The Willful Puppy's New Trick

     Leon has a new trick.

     Well, maybe two.
     As I've mentioned elsewhere, I have a small, unenclosed back yard for my two large, exuberant dogs. I have a tether anchored in the lawn with a twenty-foot cable attached that allows them, in turn, a circuit around 125' in circumference. It's not that confining, and is the best we can do under our circumstances. Both dogs enjoy speeding around at the limit of the cable—leaving me what I call my “crop circle”—and both enjoy luxuriating in the sun. The arc of the circle touches the north and west boundary edges of the yard, dissuading folk from cutting across the yard when one of the dogs is outside, and the dogs have been kind enough to leave a little something by which those who cut across in their absence might remember them. 
     For months I have discarded the leash when taking Leon out, instead clutching his collar as he walks beside me. A couple of weeks ago I noticed him straining toward the door as we returned inside, so I released my grip, saying “Go!” Leon sped inside ahead of me. 
     Now, I'm not sure whether I have taught Leon to run inside when I say, “Go!” or he has taught me to say “Go!” when he runs inside. I think that ultimately it doesn't matter. I think it's enough if the word and the action are associated in his mind. 

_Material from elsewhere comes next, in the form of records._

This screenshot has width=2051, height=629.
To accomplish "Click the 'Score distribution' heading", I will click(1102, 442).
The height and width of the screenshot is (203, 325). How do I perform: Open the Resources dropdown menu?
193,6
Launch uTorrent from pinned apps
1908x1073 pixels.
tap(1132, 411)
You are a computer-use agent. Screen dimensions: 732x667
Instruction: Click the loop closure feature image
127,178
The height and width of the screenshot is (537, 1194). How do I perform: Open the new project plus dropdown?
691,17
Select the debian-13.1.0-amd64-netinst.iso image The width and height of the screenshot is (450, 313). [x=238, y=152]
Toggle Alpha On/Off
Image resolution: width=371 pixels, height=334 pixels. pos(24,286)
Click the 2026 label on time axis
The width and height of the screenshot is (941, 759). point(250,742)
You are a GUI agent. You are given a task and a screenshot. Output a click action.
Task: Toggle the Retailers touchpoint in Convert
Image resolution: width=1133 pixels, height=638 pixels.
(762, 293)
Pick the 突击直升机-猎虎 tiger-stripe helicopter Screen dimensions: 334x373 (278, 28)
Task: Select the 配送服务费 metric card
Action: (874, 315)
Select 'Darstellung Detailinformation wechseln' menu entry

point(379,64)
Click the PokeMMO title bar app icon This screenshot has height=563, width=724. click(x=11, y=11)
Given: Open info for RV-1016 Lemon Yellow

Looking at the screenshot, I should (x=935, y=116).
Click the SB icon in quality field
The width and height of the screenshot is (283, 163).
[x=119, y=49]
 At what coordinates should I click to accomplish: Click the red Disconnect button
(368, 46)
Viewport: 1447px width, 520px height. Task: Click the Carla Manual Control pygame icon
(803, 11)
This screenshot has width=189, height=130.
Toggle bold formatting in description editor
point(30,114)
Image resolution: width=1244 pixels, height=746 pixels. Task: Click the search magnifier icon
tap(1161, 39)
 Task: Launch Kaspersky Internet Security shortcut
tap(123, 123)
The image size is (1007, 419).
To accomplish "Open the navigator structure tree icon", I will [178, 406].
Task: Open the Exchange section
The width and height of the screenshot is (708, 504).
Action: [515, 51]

     Sometimes, however, he chooses to make a break around the north corner of the house. He has done so three times. The first time he did this he trotted a rectangular path roughly halfway into the side yards on both sides of 16th Street where we live, across Moore Street to the south, and back. I say “roughly” because yards without fences he explored further into the back. Of course he diligently marked certain key spots—a rock, a tree, a fencepost—along the way. When he had closed the rectangle he stopped, sat when I told him, and let me put a leash on him.
     The second time he “escaped” was at night. This time he ran north to Walnut. Four other dogs live in the house on the corner and in daylight they are tethered outside.  Walnut is a busier street than our immediate neighborhood, though a four-way stop a block eastward keeps traffic from speeding through.  Still, I was apprehensive about him trying to cross. I called, “Leon! Come!” and to my great wonderment he trotted up to me.  Not directly, and not all the way up to me, because he still had to show that he had some kind of control.
     Eddie, my stepson's dog, is not so good at “Come.” Oh, he does so when he's on the tether and I want to take him inside. But when he's exploring the neighborhood … not so much. So I was delighted when Leon did.
     Saturday he did it again. 
     I should have known better and held him until we got inside. Eddie had been whining miserably and Leon barking like a fool, so my plan was to bring Leon inside and take Eddie out. But I didn't.
     I released his collar and said, “Go!”  He ran toward the open back door. I could see him hesitate, see him choose to turn aside from the door and dart around the corner. I yelled his name and went inside to get his leash.
     I went ahead and took Eddie out, thinking perhaps his presence would lure Leon. Leon was scampering beneath a tree across the street. I saw the fat black & white neighborhood cat speed with uncharacteristic rapidity up the trunk above Leon. That explained it. I tied Eddie in the back and went to retrieve Leon. As I did, a neighbor pulled out of his drive and cruised south down 16th Street. He went slowly past Leon, keeping an eye lest the dog dart in front of him, then sped up once Leon was behind him. Leon gave chase.
     He was a block away before he lost the neighbor. “Leon!” I called. “Come!” I had to raise my voice. To my utter amazement he turned back and began trotting toward me. He stopped to pee on things, just to let me know “who was in charge” but he came back and let me clip the leash on his collar. 
     He may be ready for a run in the park.